America at War: World Wars I and II

Understanding the 20th century and preparing for the 21st makes understanding the whys and wherefores of the two world wars essential to any education. We are 'who' and 'where' we are today owing in great measure to the effects and consequences of the two world wars which shaped our alliances, set our ideologies, determined our global positioning, and established the global resource acquisition capabilities for all countries and all markets. The two world wars defined for the next hundred or more years who would be rich and who would be poor, who would have power and who would have none. They established peace in out time and lay the groundwork for the world's next great conflagration, a third global war many believe has already started.

This World Wars Workshop is not a detailed recitation of facts. It is an attempt to make connections between cause and effect, between states of being, actions, contests, hostilities, peace and the consequences of just and unjust arbitrations and settlements. Some questions will be framed on a macro scale, asking about the nature and consequences of Nationalism, Colonialism, Regionalism, Zionism, Pan Arab Loyalty, Communism, Democracy, Totalitarianism, Capitalism, Socialism, Imperialism, and Technology.

Other questions will focus on more local issues that pertain to specific peoples, nations and geography. This is a difficult lesson in world history that attempts to convey how nations successfully interact on the one hand and what conditions bring them to a state of war on the other. We will ask how each of the wars could have been prevented, if they were inevitable or even necessary. We will debate whether the second world war was a good or bad event and explore its many sides. Did the use of the 'Bomb' save humanity for the next sixty or more years?

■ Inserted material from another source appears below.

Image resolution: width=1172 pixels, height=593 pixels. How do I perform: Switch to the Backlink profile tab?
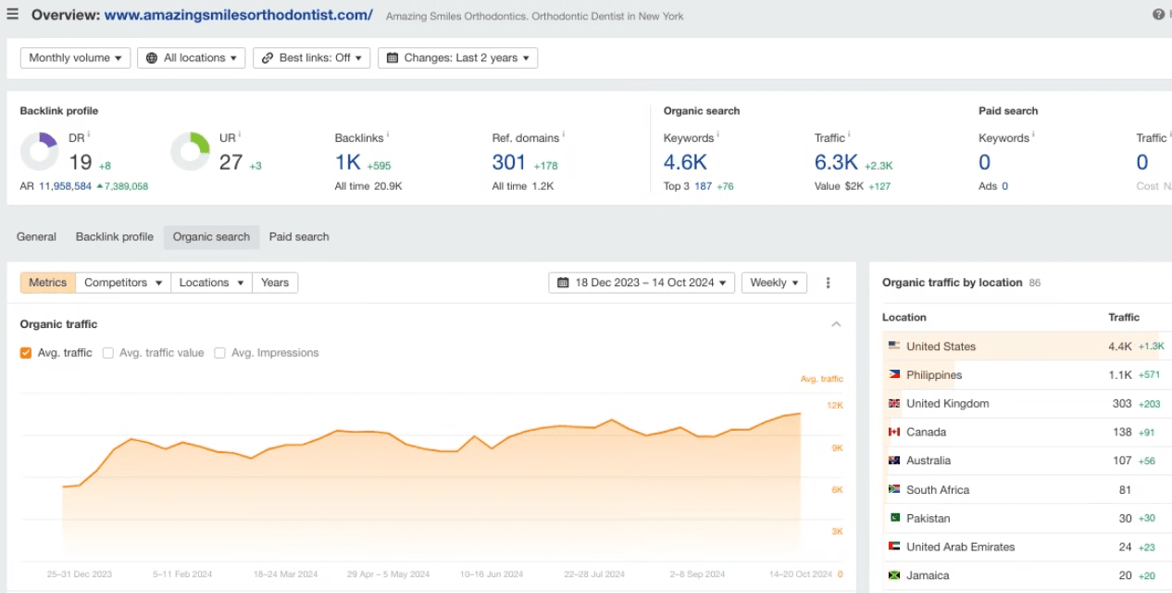114,236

We will ask our students to picture the world in six stages. We will draw on imaging and perspectives from the actual times to establish our own hind-sight notion of what life was like before the first war. How the world lived and perceived itself during the years from 1914 through 1921 will be the second focus. The years of the global depression and the growth of the axis powers marks the third phase. From the outbreak of WWII in 1937 in Asia and 1939 in Europe to the end of the occupations of Europe and Japan is the fourth stage. The ensuing decades of the Cold War, inclusive of Korea, Suez, Israel, Vietnam, Kosovo, and Iraq I marks stage five. The post 911 world is the last stage. From these models we hope to make the students aware of how the world got to where it is today and how to analyze and possibly predict trends in their immediate future.

This is a work in progress to be completed in the academic year of 2008-2009.